Und so weiter. Aber wer diese „Männer um die 20“ waren, st für den WDR weitgehend tabu. Das könnte ja das Erziehungsprogramm Richtung bessere Gesellschaft gefährden. Allenfalls in den Aussagen von Augenzeugen, aber nicht im Kommentar des WDR, wird die Herkunft der Täter zum Thema: „Eigentlich waren es nur Männer. 50 Männer ungefähr. Die waren alle glaub ich einer Nationalität – arabischstämmig. Kommt vielleicht blöd, aber es entspricht einfach der Wahrheit. Die Stimmung allgemein war aggressiv. Die Atmosphäre war sehr gefährlich. Die haben halt erst mal am Hintern so ein bisschen gestreift. Und dann wurden sie ein bisschen direkter, sage ich mal.
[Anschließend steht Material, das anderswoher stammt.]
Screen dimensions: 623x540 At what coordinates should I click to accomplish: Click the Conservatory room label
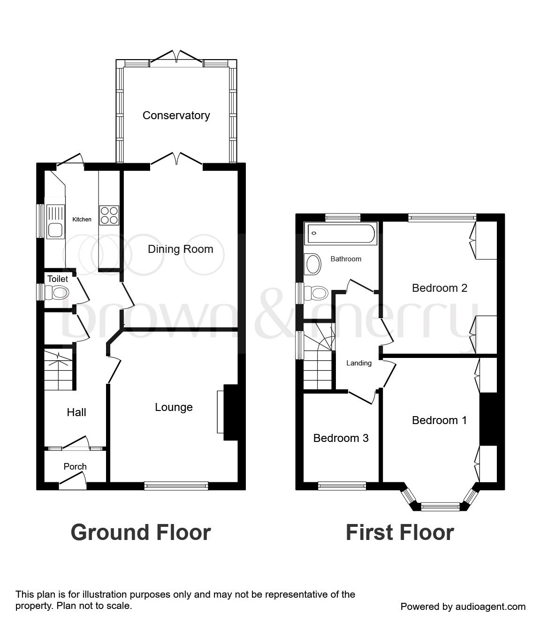click(x=176, y=115)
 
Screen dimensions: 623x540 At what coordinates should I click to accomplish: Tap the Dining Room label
click(x=180, y=249)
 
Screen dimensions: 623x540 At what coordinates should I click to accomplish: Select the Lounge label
click(x=174, y=407)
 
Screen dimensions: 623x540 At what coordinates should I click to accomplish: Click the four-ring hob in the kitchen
click(x=109, y=215)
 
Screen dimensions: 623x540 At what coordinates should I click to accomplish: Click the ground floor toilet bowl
click(x=60, y=293)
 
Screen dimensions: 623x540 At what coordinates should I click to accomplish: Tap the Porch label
click(x=75, y=466)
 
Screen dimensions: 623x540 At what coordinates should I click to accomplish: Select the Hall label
click(x=76, y=412)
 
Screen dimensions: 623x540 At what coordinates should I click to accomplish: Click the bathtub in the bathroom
click(x=341, y=233)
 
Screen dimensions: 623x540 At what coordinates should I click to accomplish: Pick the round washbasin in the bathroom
click(x=313, y=264)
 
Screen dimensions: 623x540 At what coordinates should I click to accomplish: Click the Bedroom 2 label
click(x=440, y=288)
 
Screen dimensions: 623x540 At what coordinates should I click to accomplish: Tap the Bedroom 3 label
click(x=341, y=438)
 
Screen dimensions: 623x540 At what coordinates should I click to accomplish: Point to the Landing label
click(x=359, y=363)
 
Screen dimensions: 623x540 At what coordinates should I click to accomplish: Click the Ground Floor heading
click(x=141, y=532)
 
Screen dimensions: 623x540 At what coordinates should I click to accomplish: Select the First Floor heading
click(x=400, y=532)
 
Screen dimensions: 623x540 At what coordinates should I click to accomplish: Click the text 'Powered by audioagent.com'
click(x=463, y=607)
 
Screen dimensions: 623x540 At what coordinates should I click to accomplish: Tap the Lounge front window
click(x=176, y=486)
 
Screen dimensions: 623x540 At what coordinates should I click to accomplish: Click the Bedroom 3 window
click(x=342, y=486)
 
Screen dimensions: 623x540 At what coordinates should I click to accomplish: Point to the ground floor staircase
click(x=59, y=370)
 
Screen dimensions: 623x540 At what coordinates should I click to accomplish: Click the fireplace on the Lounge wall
click(x=230, y=412)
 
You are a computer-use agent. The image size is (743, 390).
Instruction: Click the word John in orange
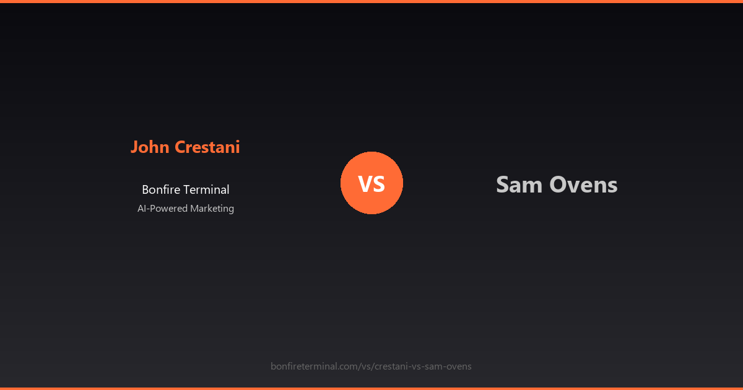pos(150,147)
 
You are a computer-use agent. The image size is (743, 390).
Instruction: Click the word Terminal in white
pos(208,190)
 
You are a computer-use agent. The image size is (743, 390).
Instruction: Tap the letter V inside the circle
pos(365,184)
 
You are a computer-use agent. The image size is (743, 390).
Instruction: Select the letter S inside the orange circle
pos(380,184)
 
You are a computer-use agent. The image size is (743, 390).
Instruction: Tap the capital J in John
pos(134,147)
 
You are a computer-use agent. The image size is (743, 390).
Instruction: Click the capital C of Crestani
pos(180,147)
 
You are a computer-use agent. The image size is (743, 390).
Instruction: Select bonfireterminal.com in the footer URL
pos(313,366)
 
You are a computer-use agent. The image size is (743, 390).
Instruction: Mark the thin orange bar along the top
pos(372,1)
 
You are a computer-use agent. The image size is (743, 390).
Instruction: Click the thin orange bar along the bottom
pos(372,388)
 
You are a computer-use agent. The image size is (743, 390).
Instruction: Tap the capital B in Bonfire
pos(146,190)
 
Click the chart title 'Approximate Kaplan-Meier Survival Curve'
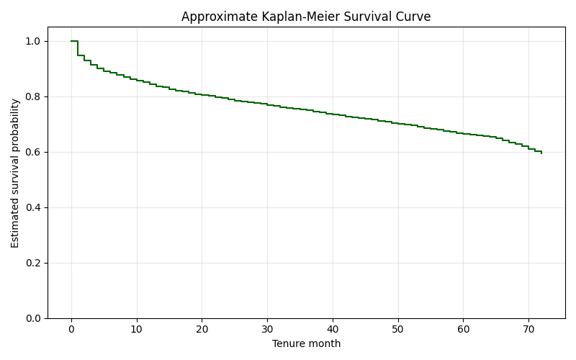coord(306,17)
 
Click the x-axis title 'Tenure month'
coord(306,344)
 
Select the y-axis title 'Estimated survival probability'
coord(15,173)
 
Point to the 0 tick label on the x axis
coord(71,329)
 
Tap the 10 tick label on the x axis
coord(137,329)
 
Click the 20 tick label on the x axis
coord(202,329)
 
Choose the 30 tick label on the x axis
coord(267,329)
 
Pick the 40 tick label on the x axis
coord(333,329)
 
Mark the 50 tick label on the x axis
coord(397,329)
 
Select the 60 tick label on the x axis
coord(463,329)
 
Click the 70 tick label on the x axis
coord(528,329)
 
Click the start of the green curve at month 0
coord(71,41)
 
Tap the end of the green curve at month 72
coord(541,153)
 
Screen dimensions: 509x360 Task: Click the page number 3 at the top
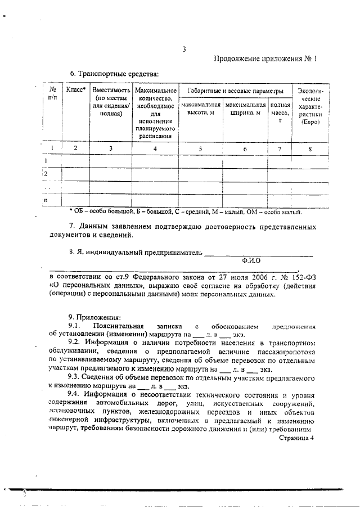184,49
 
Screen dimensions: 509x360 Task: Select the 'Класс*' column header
75,89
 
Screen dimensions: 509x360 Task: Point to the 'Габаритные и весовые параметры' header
235,90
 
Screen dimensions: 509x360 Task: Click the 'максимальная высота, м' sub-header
200,109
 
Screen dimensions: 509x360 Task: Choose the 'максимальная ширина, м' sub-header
245,109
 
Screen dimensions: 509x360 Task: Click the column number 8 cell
309,148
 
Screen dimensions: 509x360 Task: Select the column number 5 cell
200,148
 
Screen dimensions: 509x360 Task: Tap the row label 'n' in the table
46,200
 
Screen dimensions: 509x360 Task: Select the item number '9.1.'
75,326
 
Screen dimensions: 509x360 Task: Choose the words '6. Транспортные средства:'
114,74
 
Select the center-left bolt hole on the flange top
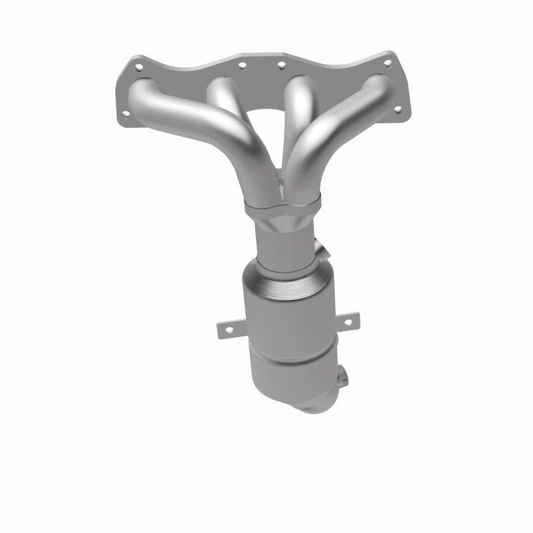pos(241,65)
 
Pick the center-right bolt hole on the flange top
pos(280,65)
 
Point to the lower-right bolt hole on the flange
pos(398,109)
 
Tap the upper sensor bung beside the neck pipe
pos(322,253)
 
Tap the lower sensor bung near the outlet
pos(342,377)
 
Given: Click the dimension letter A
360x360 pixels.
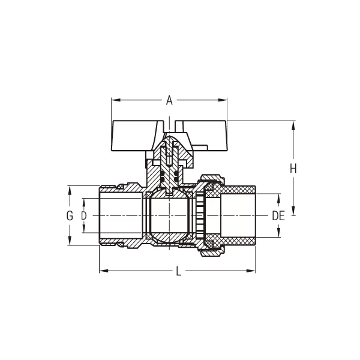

Das war dann aber auch der Punkt, wo ich wirklich sauer wurde. Ich habe um mich geguckt und die sahen alle ähnlich aus und ich hab mir irgendeinen gepackt und wollte fast schon zuschlagen.“ Immerhin war die Zeugin gut erzogen. Sie traut sich, im ÖR zuzugeben, dass die Täter arabischstämmig waren. Und entschuldigt sich aber sogleich dafür: „klingt vielleicht blöd.“

Sieben Jahre später, nachdem die Aufregung und die Gefahr eines Drehens der öffentlichen Meinung vorbei sind, spricht auch der ÖRR selbst aus, was  nicht mehr zu verbergen ist, so wie hier in der Deutschen Welle am 31. 12. 2020 anlässlich des fünften Jahrestages: „Hunderte Frauen wurden an Silvester 2015/16 in Köln sexuell bedrängt und angegriffen. Die Schreckensnacht veränderte Deutschland – politisch und gesellschaftlich […] Wie in früheren Jahren versammelt sich eine Menschenmenge auf dem Bahnhofsvorplatz – direkt neben dem Wahrzeichen Kölns, dem gotischen Dom. Nichts Ungewöhnliches für die Millionenstadt, die als „Feiermetropole“ Nordrhein-Westfalens gilt. Doch diesmal bildet sich ein großer Pulk von rund tausend jungen Männern. Überwiegend stammen sie aus dem nordafrikanisch-arabischen Raum.“

Immerhin. Männer aus dem nordafrikanisch arabischen Raum. Aber dass diese Männer niemals hätten überhaupt dort sein dürfen, dieses Eingeständnis kann sich natürlich ein Regierungssender nicht erlauben.